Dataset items

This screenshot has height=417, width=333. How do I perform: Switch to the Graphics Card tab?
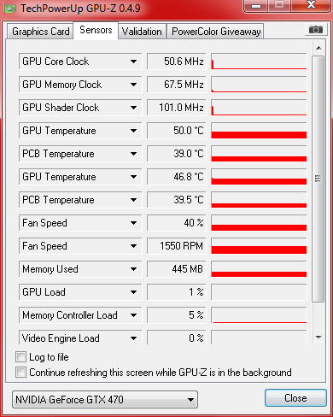pyautogui.click(x=40, y=32)
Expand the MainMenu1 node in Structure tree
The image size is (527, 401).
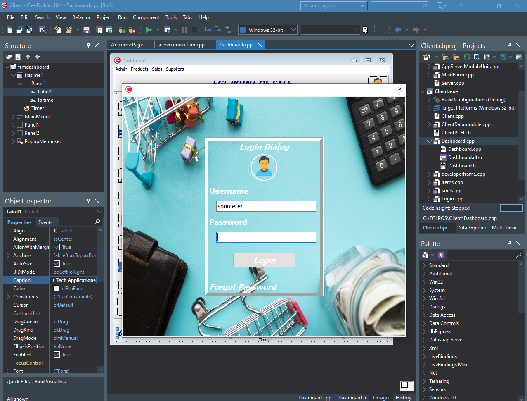pos(13,117)
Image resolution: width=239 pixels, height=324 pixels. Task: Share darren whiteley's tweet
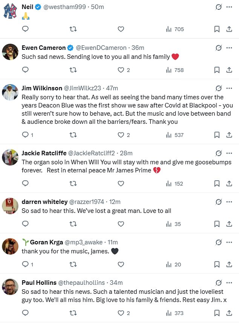pyautogui.click(x=229, y=224)
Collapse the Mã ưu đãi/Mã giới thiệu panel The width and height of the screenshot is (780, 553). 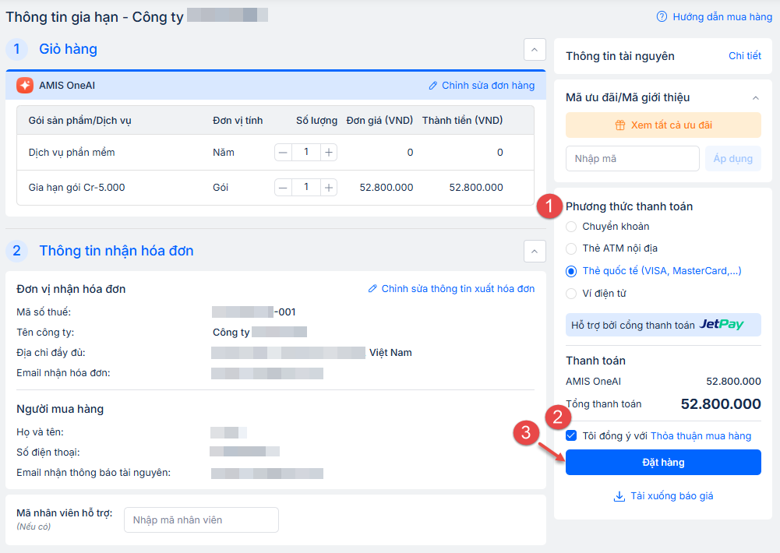click(755, 98)
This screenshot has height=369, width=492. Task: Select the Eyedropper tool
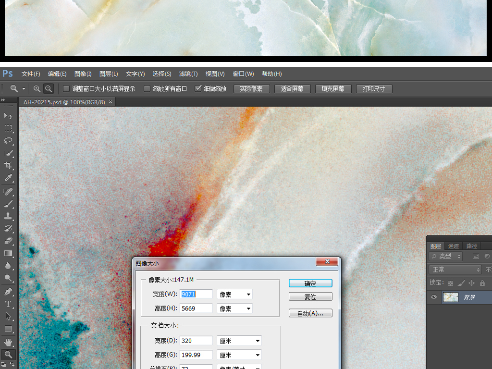tap(8, 178)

• [EXERCISE GOAL]: Write out again the lines from the one with "This screenshot has height=369, width=492." through the end of the records exactly, without any of the pictures.

• [ANSWER BELOW]:
This screenshot has height=369, width=492. Task: Select the Eyedropper tool
tap(8, 178)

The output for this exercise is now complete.